Partes do exercício:
a) No excerto jurídico sobre o recurso de um despacho de condenação, a quantas UCs foi o recorrente condenado?
b) Prossiga o excerto jurídico sobre o recurso de um despacho de condenação a partir do ponto em que termina.
##### Seleção
1. 1. Está na origem do presente recurso o Despacho certificado a fls.204, o
qual condenou o ora recorrente na soma de três (3) UCs, nos termos do artigo
116º, nº1 do CPP, por ter entendido que este, regularmente convocado para
prestar declarações no âmbito de um Inquérito crime a correr termos nos Serviços
do Ministério Público de Loures, se ausentou injustificadamente do local da
diligência, “antes de a mesma ter sido iniciada”, desobedecendo ao dever de se
manter à disposição da autoridade que o convocou até por ela ser desobrigado
(artigo 132º, nº1, alínea a) do CPP).
Deste Despacho recorreu A. para o Tribunal da Relação de Lisboa – constando a
respectiva motivação de fls. 8/10 – que, pelo já referido Acórdão de fls.
57/60, julgou o recurso improcedente, confirmando a decisão recorrida.
Deu este Acórdão origem à arguição de nulidade mencionada no item 1. da presente
decisão, tendo o recorrente incluído no final desta o seguinte trecho:
“ […]
Em face destas questões inapreciadas qualquer decisão de manter a condenação em
multa, […] violará sempre o artigo 20º, nºs 4 e 5 da Constituição da República
Portuguesa, o qual se invoca expressamente agora em face do inopinado Acórdão,
imprevisível na sua interpretação da norma sub júdice. […]”
[transcrição de fls.65 vº]
Proferiu então o Exm. Desembargador Relator, o despacho de fls. 68 e vº, não
conhecendo, “por falta de fundamento legal”, dessa arguição. Entendeu-se em tal
despacho que, tratando-se de “[…] nulidade de Acórdão [deveria] ela ser arguida
em recurso, tal o comando do artigo 379º, nº2 do CPP”.
Reagiu a este despacho o ora recorrente arguindo a respectiva nulidade, e
requerendo a submissão dessa arguição à conferência, nos seguintes termos:
“1- A decisão de rejeição da arguição de nulidade aqui em apreço diz respeito a
um Acórdão sobre recurso decidido em conferência;
2- Logo, só os Venerandos Desembargadores que tomaram a decisão cuja nulidade se
arguiu, na sua colegialidade, poderão decidir sobre a mesma;
3-Acresce que a decisão ora em crise não se pronuncia sobre a invocada
inconstitucionalidade interpretativa ali arguida;
4- Omissão de pronúncia que constitui, de per se, uma nulidade;
5- Sendo que o facto de não ser admissível recurso não pode impedir o
conhecimento das nulidades de Acórdão, ou decisão de qualquer tipo;
6- Não sendo essa a interpretação correcta […] da invocada norma do nº2 do
artigo 379º, interpretação essa que viola o direito [de] acesso à justiça
contido no nº1 do artigo 20º da Constituição da República Portuguesa e, outro
tanto, dos artigo[s] 202º, nºs 1 e 2 e […] 204º da mesma Lei Fundamental;
7- O que expressamente se arguiu […]”
##########
##### Dados fornecidos
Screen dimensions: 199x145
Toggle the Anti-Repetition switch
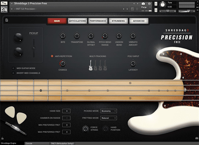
##########
Respostas fornecidas:
a) A três (3) UCs, nos termos do artigo 116º, nº1 do CPP.

b)
[transcrição de fls. 72]
1.2 Submetida à Conferência, recaiu sobre esta arguição de
nulidade o Acórdão de fls. 100/103, do qual consta, com interesse para o
presente recurso, a seguinte passagem:
“[...] nulidade do Acórdão de18/02/04.
Está em causa uma nulidade de Acórdão. Nos termos do artigo 379º, nº2 do CPP,
ela deve ser arguida em recurso.
Não se aplica[m], neste caso, as regras do artigo 120º do CPP, sabido que a
enumeração das nulidades é taxativa.
Como no caso destes autos não é admissível recurso (cfr. artigo 400º, nº1,
alínea c) do CPP), não tem cabimento conhecer as pretensas nulidades . Com
efeito, a aludida restrição tem como finalidade impedir que o processo se
«arraste» quando estão em causa valores que não justificam sucessiva
reapreciação judicial. E esta opção do legislador não é inconstitucional, antes
traduz uma política processual penal em que o excesso de garantismo é levado a
um limite, reputado razoável.
Assim, estando a decisão de acordo com a lei processual penal, não existe
qualquer inconstitucionalidade.
Neste sentido, o Acórdão do Tribunal Constitucional de 17/01/05, incidindo,
precisamente sobre idêntica pretensão do recorrente.
Assim, não se conhece, por falta de fundamento legal para a sua arguição[,]
[d]as nulidades suscitadas pelo recorrente em relação ao Acórdão de 18/02/04.
[…] inconstitucionalidade do não conhecimento das nulidades.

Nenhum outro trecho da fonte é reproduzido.